Spied upon by police at every door, they have a seat at a table in the
ballroom where the dance band is playing American jazz while strangely performing
in blackface,
a completely disorienting aspect of the film that actually adds to the
confusion. Just as the tramp is about to
give up, finding it impossible to see through the crowd, Hitchcock uses a crane
shot that elevates overhead from the hotel lounge all the way up to the
ceiling, continuing down the corridor through the lobby into the ballroom,
moving past the dancers and the musicians until it comes to rest upon the
drummer’s face until his eyes fill the screen, all done in one unbroken shot as
we observe his eyes twitching, where ironically the song playing is “No One Can
Like the Drummer Man.” It’s a masterful
shot used similarly in NOTORIOUS (1946), starting with a camera set high above
a ceiling chandelier, observing a crowded reception hall below before making a
sweeping movement of the camera until it finds a key in the hands of Ingrid
Bergman, altering the focus of the drama in a single shot.
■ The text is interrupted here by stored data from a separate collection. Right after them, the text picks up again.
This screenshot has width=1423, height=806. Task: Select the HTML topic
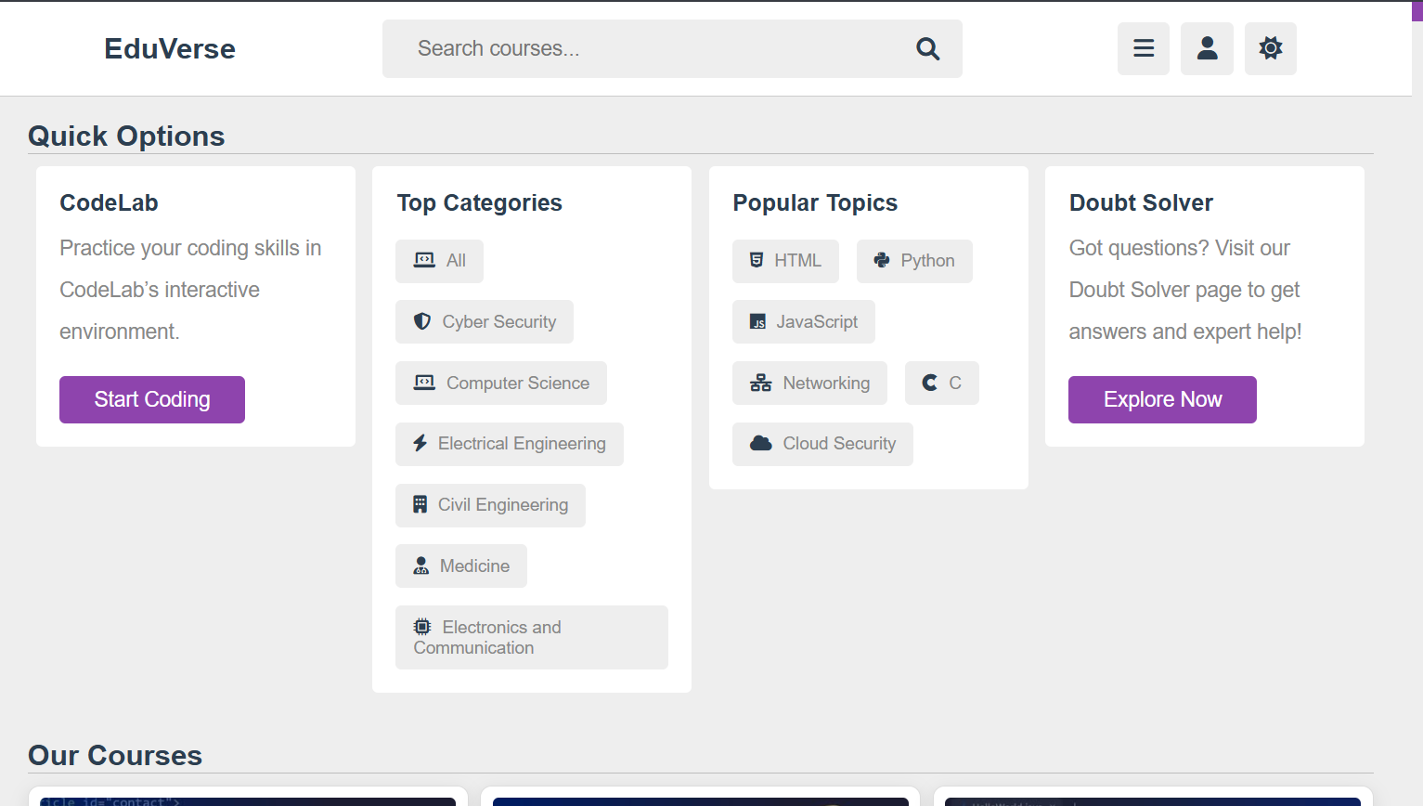point(785,261)
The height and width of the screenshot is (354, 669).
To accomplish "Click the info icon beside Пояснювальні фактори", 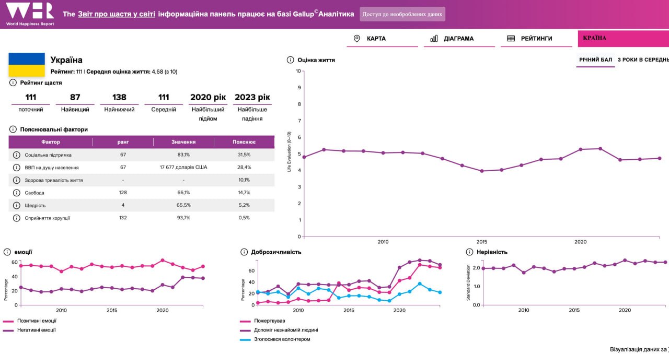I will (13, 129).
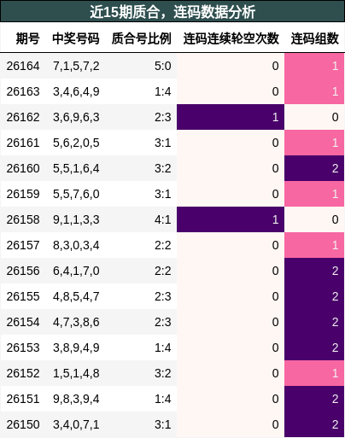Screen dimensions: 345x438
Task: Click pink 连码组数 cell in row 26161
Action: [314, 143]
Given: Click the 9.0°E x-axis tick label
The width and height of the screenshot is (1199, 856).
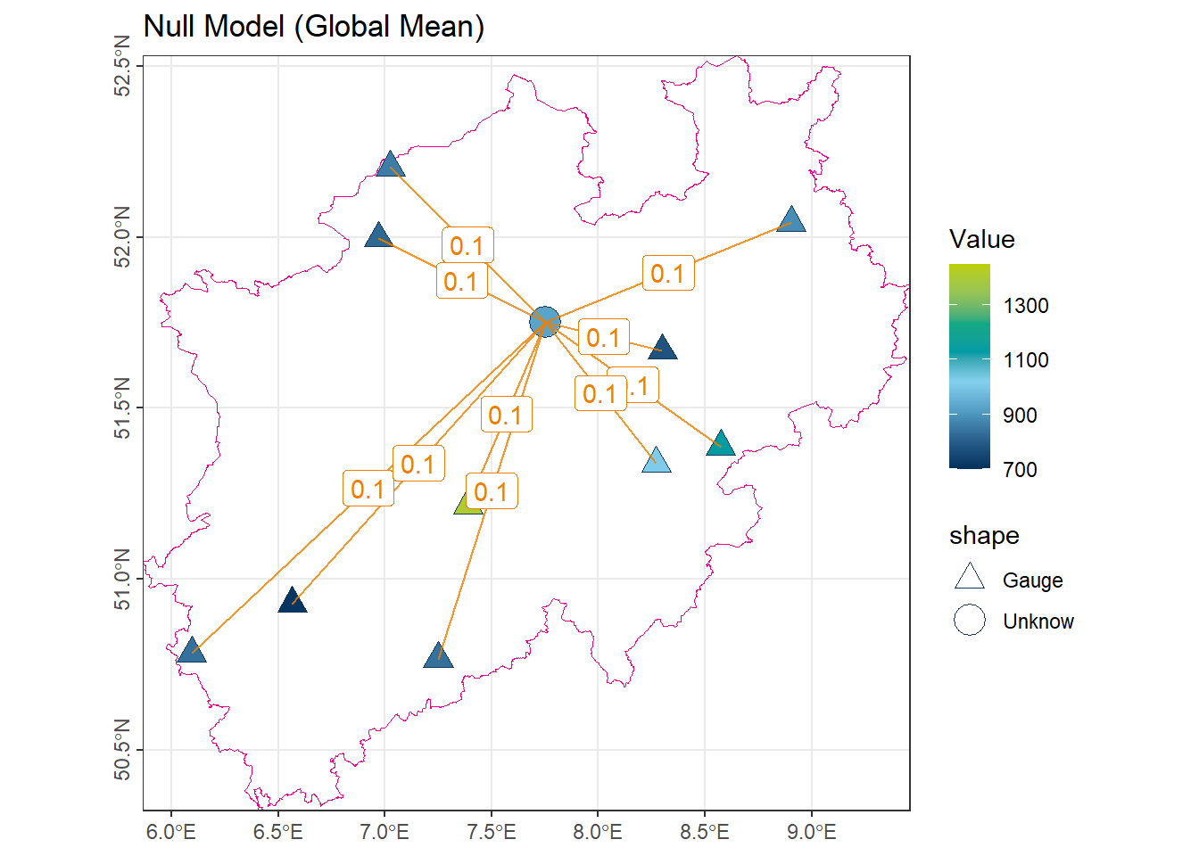Looking at the screenshot, I should pyautogui.click(x=811, y=833).
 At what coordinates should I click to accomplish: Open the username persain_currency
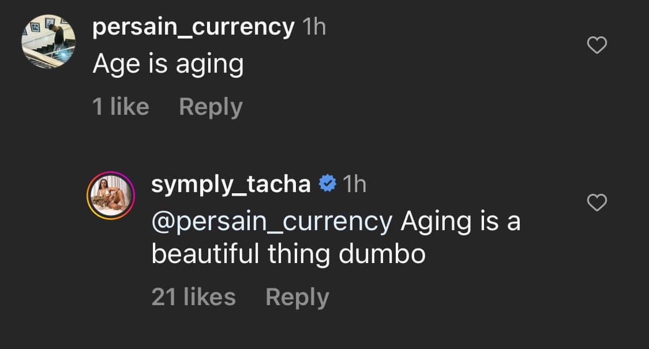pyautogui.click(x=193, y=27)
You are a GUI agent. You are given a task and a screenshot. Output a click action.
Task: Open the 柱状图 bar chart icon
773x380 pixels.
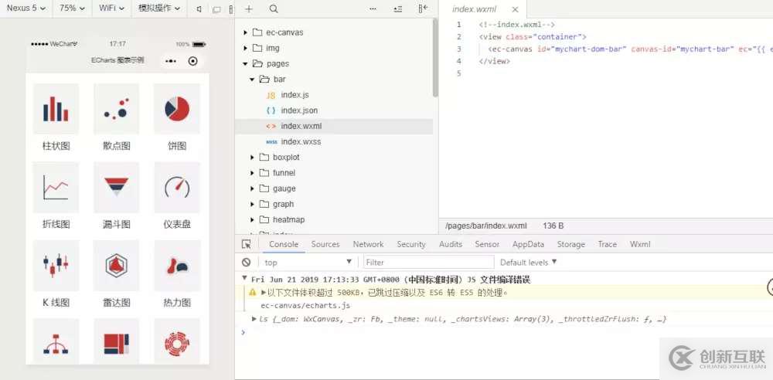tap(56, 109)
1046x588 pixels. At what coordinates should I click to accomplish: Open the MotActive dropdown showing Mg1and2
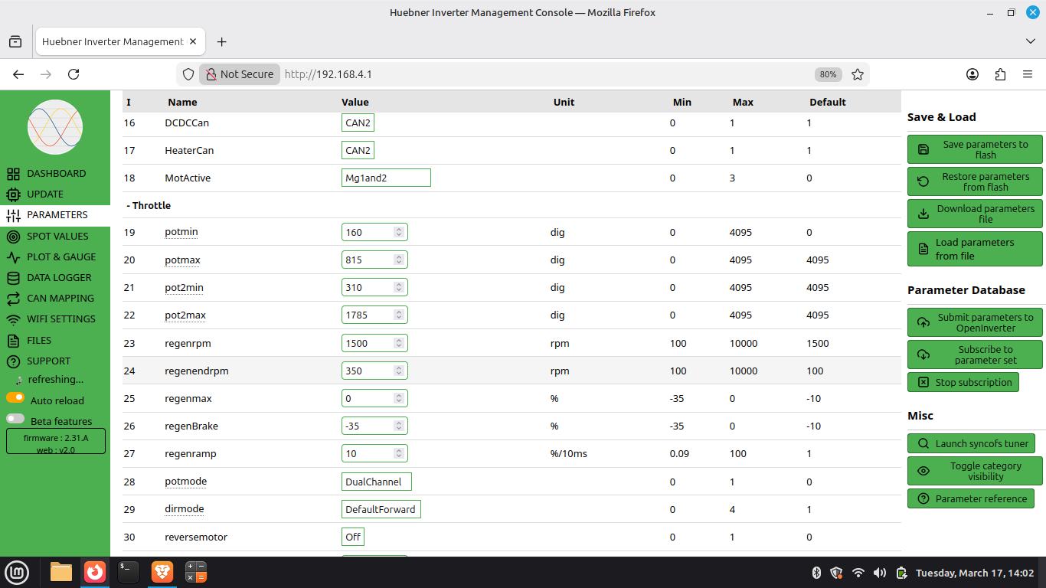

It’s an amusing finale, where the killer is
exposed at last, where Erica finally allows herself to smile when she sees
Robert and her father, no longer holding any secrets, ending with thoughts of
domestic bliss.
Note – At the 16-minute mark, Hitchcock may be seen posing
as a photographer standing outside the courthouse holding a camera near his
waist just as Robert has managed to escape from the police.